Rougge chante en se laissant porter, emporter même, par les vibrations de ses cordes vocales tout en jouant des mélodies simples et aériennes au clavier. Il ne force pas sur sa voix, murmurant par moments ou la laissant s'envoler librement.
Nous évoquions une lointaine consonance avec Offering, le projet vocal de Christian Vander de Magma. C'est presque indiquer une fausse piste. Il n'y a pas d'équivalent, c'est Rougge. Il enregistre des Fragments, car il doit certainement chanter ainsi des heures entières, tel un chanteur de raga indien entrant en transe, mais sans là non plus en adopter le style. Ce sont des Fragments de sessions touchant à l'infini.

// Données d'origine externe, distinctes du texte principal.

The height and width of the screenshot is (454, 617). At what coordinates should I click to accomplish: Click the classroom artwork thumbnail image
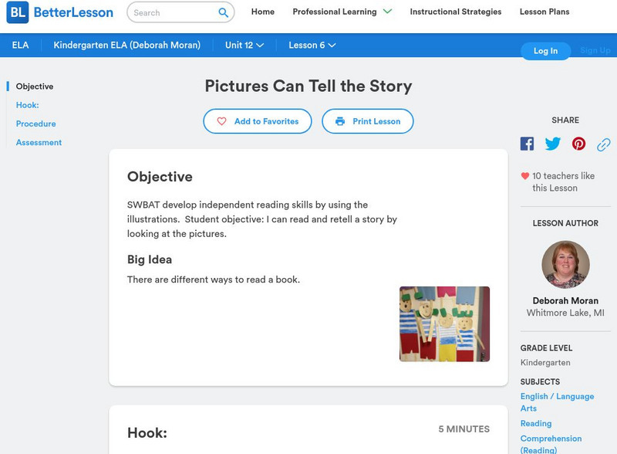(x=445, y=324)
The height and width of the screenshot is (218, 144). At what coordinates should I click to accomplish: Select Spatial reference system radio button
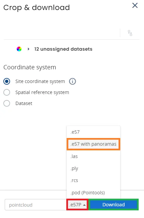pos(7,92)
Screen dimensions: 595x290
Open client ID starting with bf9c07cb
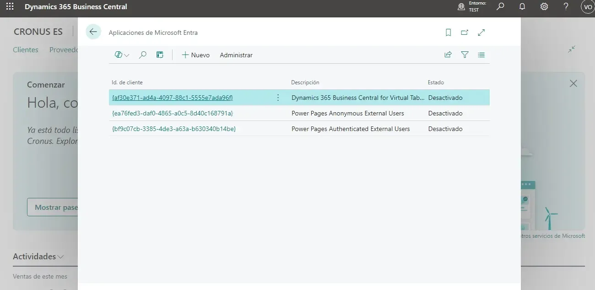(x=174, y=129)
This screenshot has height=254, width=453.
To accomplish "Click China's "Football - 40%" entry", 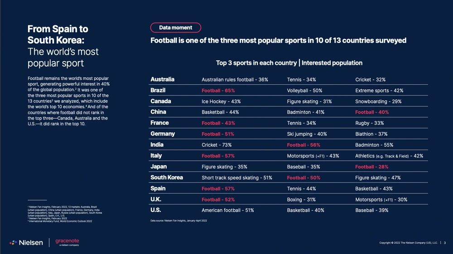I will tap(371, 112).

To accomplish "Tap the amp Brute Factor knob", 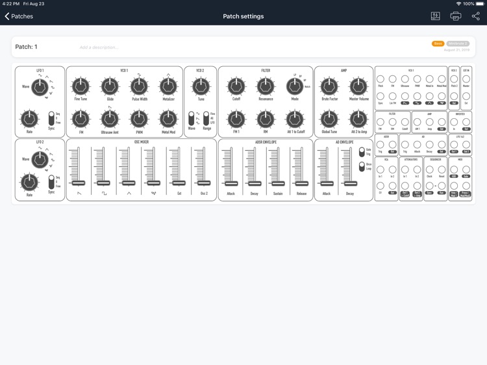I will (x=329, y=86).
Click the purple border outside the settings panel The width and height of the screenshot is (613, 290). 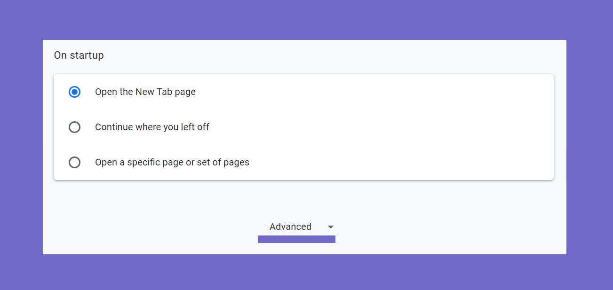click(x=306, y=19)
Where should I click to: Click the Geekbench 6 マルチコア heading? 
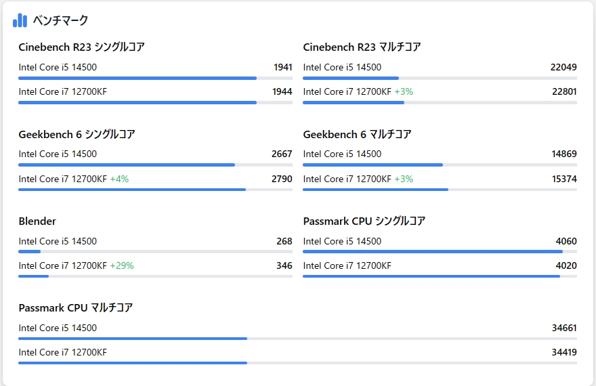(357, 134)
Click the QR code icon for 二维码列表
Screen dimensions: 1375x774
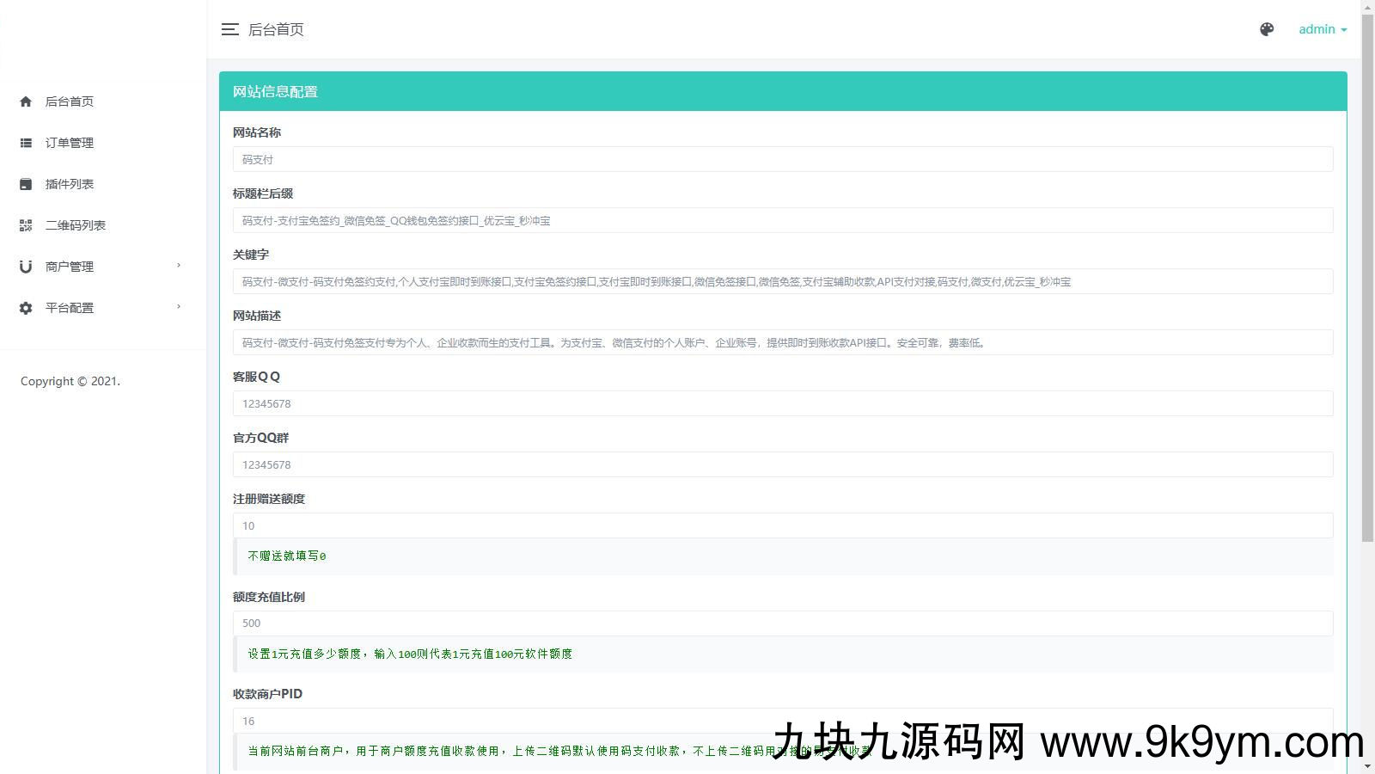[26, 225]

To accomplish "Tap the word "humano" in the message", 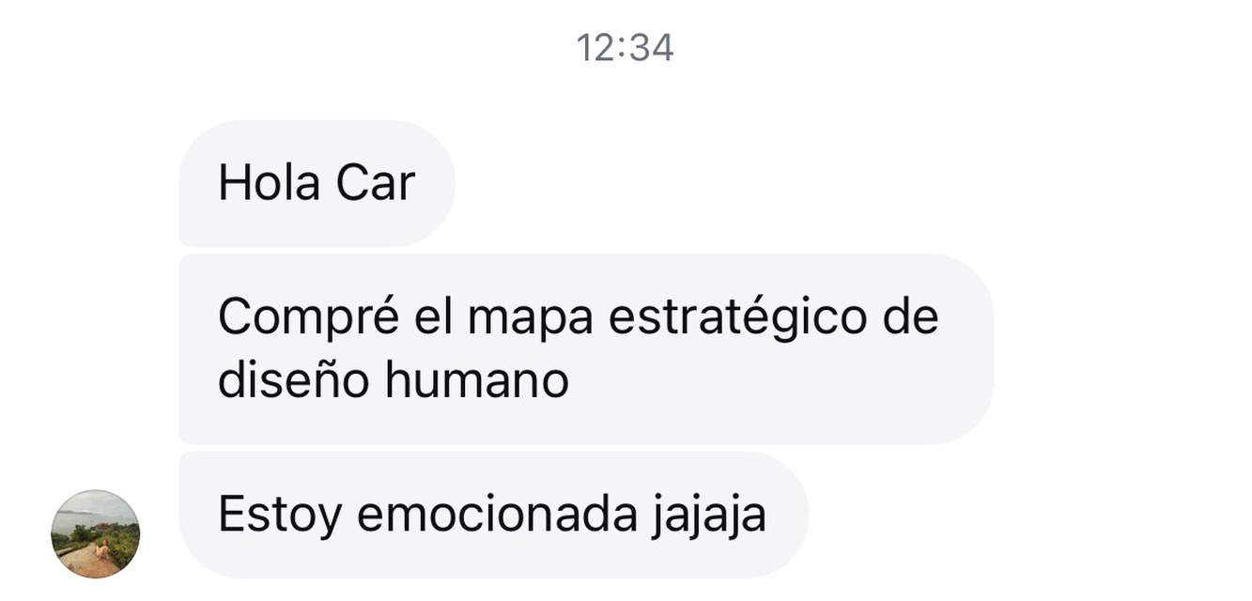I will click(477, 380).
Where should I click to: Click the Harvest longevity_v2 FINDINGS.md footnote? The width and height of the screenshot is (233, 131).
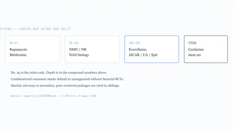53,96
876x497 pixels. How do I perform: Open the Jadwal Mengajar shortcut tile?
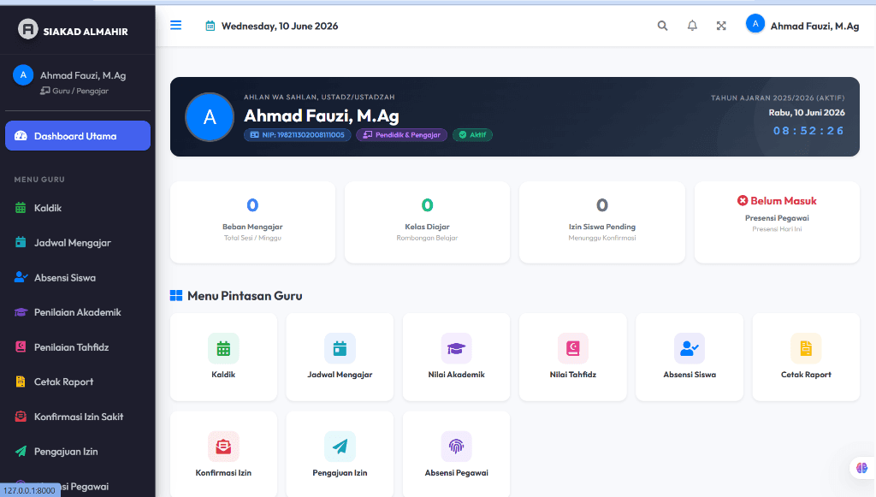point(340,357)
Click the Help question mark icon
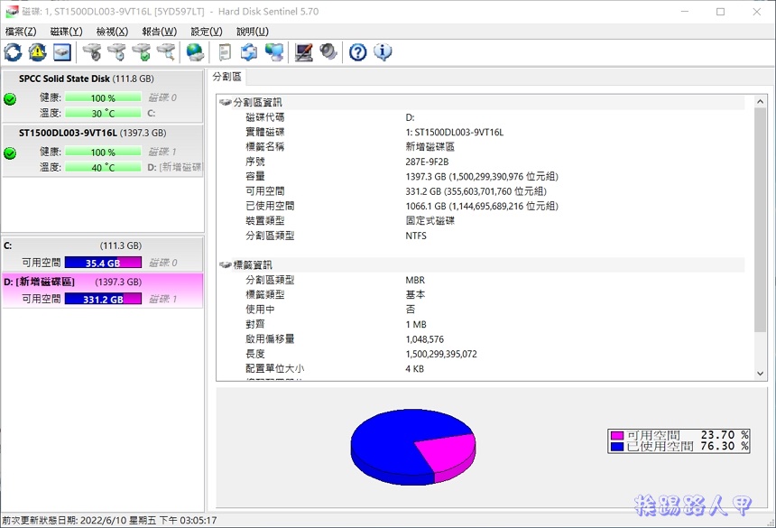This screenshot has height=528, width=776. pos(357,52)
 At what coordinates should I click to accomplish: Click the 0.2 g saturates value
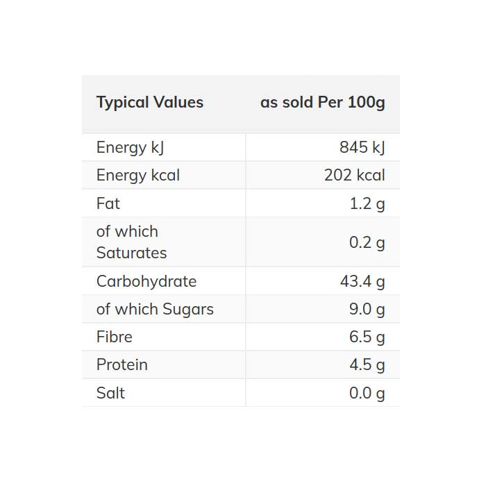(x=367, y=242)
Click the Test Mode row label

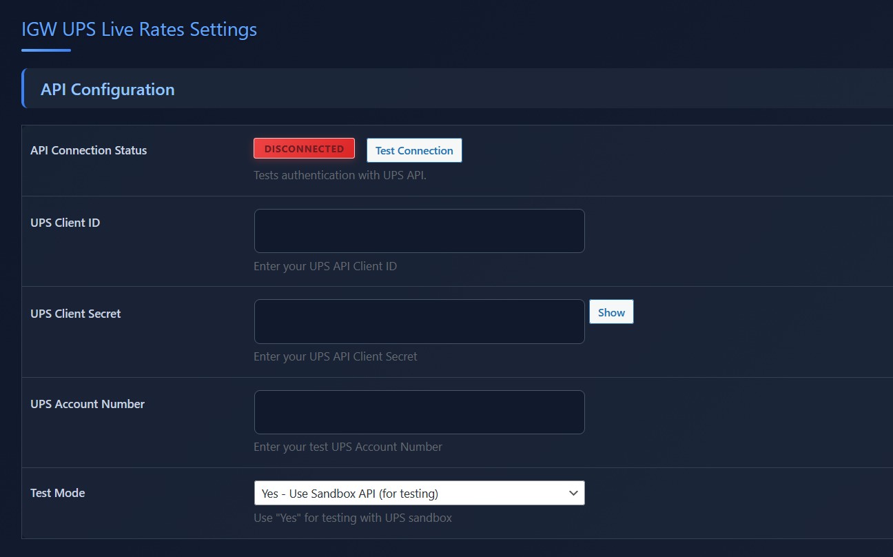(x=58, y=493)
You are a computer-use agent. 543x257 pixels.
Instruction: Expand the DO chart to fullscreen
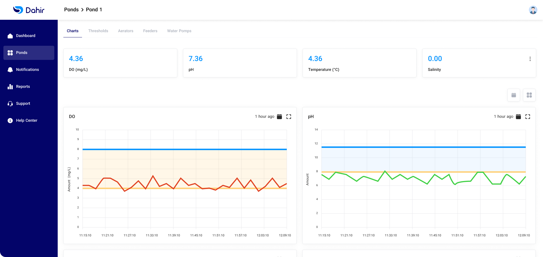coord(288,117)
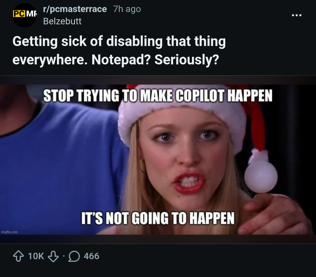Open the post by its title text
316x277 pixels.
tap(119, 50)
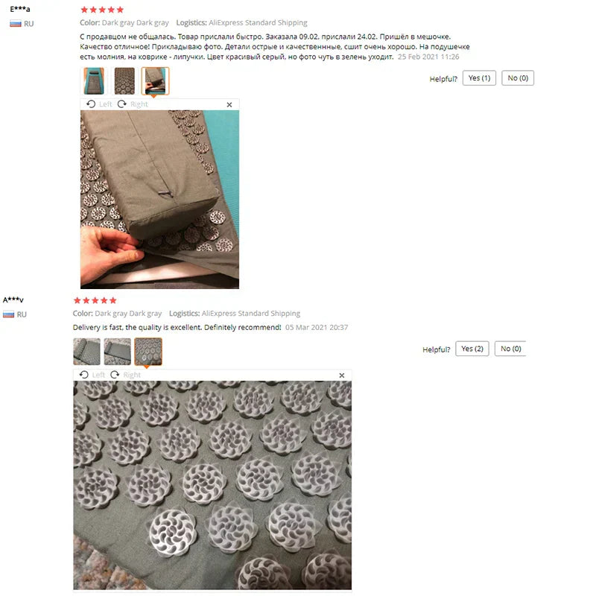
Task: Click Yes (2) on A***v's review
Action: [472, 349]
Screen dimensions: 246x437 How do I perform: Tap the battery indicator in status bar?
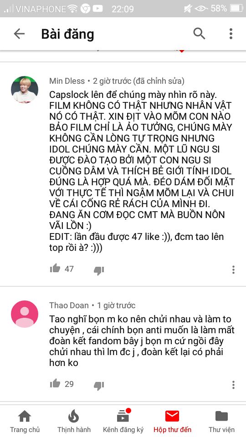pyautogui.click(x=236, y=9)

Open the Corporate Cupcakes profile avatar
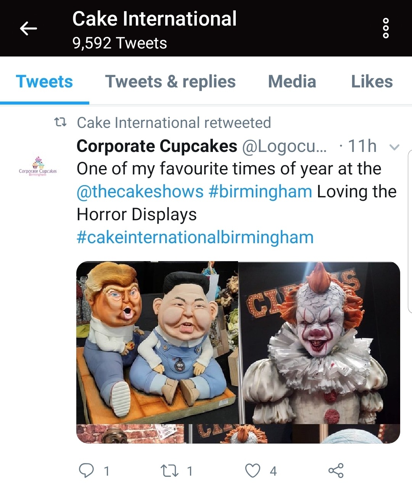pos(38,166)
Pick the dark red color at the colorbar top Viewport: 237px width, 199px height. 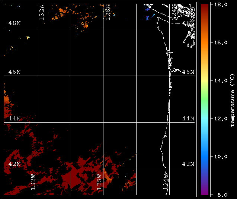(x=204, y=7)
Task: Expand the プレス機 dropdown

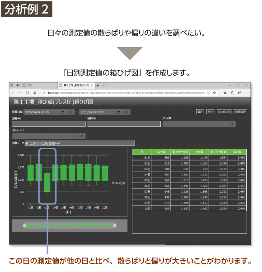Action: click(232, 124)
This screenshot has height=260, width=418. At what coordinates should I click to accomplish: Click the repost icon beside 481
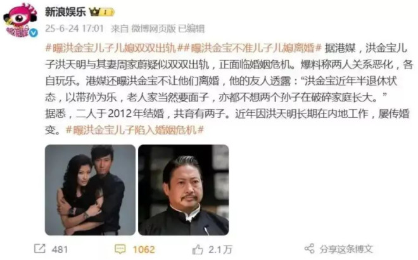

Le Fragment 22 en fin de disque propose une légère variante, une nouvelle orientation. Rougge chante avec une petite formation à cordes. Peut-être n'aurons nous pas à attendre aussi longtemps pour voir arriver un troisième album. Le temps a de toutes façons peu de prise sur nous à l'écoute de Monochrome. Toute bonne musique détient ce pouvoir : nous faire perdre nos repères temporels.